Are you married? Don't ask

March 12, 1993

In this era of political correctness, a comment by a public official -- no matter how innocent it may be-- can become subject to exacting scrutiny. When a bias is suggested, condemnation routinely follows.

Witness the recent flap over remarks made by Rep. Roscoe G. Bartlett, who inquired aloud at a recent meeting with the governor and fellow congressmen why so few students with "normal names" had won state scholarships. Mr. Bartlett was commenting about the preponderence of scholarship winners with Asian surnames, and he paid a price for his inept remarks -- as well he should have.

In a related matter not long ago, Gail Bates, an aide to Howard County Executive Charles Ecker, asked an applicant for the county Human Rights Commission whether she was married.

The commission got wind of this and asked Mr. Ecker to relieve Ms. Bates of the responsibility for screening applicants to county boards and commissions.

The county executive has refused the request. But he has said that Ms. Bates will no longer interview applicants without another staffer's being present and that some training on appropriate interview questions would be forthcoming.

We think his approach is the correct one, given the limited offense.

While Ms. Bates' question may imply some bias toward married persons, we are not at all certain what that bias is. Because the interview was for a volunteer post and not employment, it is unclear whether any law was violated.
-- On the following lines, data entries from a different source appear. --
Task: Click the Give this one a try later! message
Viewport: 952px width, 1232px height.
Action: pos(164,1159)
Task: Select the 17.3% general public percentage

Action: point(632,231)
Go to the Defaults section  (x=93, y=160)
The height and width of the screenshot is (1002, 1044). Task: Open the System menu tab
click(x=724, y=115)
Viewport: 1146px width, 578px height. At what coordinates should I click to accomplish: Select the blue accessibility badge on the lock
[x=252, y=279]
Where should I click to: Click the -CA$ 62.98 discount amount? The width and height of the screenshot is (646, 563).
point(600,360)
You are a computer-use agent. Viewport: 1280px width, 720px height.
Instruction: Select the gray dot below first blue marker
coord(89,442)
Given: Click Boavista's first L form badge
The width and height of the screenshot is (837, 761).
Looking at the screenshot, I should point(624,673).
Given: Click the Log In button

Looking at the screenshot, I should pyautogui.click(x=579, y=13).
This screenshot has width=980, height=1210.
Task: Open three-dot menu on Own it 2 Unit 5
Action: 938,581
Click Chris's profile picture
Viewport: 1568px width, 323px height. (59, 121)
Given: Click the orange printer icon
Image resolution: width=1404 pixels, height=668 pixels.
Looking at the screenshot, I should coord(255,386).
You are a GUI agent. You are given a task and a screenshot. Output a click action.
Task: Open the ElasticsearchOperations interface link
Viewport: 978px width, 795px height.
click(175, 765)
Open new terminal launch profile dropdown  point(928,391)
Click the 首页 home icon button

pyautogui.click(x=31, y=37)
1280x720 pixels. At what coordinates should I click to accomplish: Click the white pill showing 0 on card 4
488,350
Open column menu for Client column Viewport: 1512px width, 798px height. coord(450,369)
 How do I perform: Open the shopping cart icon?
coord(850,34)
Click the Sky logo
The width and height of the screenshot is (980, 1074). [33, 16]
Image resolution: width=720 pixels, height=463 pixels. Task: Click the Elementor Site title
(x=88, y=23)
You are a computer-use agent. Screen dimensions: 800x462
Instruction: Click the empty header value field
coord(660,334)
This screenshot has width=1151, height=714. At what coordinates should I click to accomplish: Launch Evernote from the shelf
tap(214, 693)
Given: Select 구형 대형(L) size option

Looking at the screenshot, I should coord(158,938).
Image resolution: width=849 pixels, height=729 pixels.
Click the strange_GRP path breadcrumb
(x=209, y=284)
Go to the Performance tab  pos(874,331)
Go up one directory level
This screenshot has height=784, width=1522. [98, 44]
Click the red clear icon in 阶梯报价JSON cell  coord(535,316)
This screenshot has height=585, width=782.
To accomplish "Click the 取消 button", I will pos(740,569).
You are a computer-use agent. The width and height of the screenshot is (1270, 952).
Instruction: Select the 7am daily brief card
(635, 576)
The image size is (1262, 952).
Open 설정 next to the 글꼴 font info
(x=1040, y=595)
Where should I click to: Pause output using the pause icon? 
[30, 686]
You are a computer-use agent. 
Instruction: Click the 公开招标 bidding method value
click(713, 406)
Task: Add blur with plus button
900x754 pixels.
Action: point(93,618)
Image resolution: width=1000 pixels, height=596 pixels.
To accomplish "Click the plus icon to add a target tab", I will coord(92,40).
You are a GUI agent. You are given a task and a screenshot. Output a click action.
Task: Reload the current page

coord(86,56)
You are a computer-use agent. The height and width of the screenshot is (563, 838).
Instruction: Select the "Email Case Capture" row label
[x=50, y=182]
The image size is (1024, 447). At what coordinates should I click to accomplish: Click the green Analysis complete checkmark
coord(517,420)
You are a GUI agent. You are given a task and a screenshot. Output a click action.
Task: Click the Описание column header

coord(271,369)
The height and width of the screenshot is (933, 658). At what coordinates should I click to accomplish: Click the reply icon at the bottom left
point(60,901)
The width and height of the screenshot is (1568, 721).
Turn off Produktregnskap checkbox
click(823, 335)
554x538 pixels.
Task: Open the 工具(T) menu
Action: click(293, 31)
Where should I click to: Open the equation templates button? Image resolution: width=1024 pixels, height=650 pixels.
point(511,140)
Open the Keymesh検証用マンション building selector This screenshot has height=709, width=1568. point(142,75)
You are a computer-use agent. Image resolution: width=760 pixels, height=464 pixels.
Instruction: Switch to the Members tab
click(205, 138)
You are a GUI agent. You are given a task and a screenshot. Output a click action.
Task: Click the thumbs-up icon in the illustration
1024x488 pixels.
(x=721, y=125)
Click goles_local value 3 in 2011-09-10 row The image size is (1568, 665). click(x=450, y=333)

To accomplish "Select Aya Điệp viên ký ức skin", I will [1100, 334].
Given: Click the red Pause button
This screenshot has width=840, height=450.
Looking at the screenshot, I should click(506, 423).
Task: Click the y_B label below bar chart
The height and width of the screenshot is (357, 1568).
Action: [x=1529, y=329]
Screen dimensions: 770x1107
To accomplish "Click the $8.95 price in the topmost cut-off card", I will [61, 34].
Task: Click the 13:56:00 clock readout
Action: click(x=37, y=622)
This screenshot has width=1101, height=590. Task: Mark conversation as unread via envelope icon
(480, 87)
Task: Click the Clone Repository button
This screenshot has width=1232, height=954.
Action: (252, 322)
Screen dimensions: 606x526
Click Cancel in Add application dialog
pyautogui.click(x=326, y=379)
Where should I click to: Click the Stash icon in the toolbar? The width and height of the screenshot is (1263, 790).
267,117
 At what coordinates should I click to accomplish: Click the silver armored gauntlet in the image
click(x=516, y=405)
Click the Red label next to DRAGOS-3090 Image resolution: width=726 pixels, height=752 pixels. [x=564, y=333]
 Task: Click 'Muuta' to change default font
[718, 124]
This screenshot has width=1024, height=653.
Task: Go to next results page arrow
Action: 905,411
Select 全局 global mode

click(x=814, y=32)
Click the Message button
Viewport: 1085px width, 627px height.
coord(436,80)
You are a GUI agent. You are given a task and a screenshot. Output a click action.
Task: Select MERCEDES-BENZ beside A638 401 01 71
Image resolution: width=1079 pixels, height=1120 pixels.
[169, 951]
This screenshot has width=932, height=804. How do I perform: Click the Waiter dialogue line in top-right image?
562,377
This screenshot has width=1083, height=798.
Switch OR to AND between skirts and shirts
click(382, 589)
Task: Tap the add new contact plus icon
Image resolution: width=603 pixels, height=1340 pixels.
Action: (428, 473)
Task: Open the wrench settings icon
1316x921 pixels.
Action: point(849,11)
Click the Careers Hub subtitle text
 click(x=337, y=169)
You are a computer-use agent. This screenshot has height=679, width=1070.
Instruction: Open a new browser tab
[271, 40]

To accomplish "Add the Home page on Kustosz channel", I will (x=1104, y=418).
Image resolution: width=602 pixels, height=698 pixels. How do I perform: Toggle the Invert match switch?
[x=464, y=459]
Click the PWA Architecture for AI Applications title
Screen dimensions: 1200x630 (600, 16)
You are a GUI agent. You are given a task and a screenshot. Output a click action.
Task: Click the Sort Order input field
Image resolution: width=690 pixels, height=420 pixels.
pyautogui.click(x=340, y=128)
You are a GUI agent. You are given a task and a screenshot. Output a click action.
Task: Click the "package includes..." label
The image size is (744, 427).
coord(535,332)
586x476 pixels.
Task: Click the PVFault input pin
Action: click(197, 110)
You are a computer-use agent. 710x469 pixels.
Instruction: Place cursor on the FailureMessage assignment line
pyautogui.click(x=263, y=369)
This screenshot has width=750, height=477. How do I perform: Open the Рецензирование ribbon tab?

Still, that may be a loophole of little consequence because Mr. Ecker has already admitted that the question was inappropriate.

Ms. Bates is no stranger to such controversies, and we do not suggest that she is an innocent in all this. Last year, Mr. Ecker temporarily removed her from screening applicants for the Human Rights Commission after it was revealed that Ms. Bates had publicly expressed opposition to homosexuals being protected under county law.

Mr. Ecker has reinstated Ms. Bates, noting that it is he who makes the final decision on appointments. That is his prerogative. Whatever political price there is to be paid over this, Mr. Ecker appears willing to pay it.

The commission may view the executive's actions as insufficient, but there is a limit to how far political correctness can be twisted.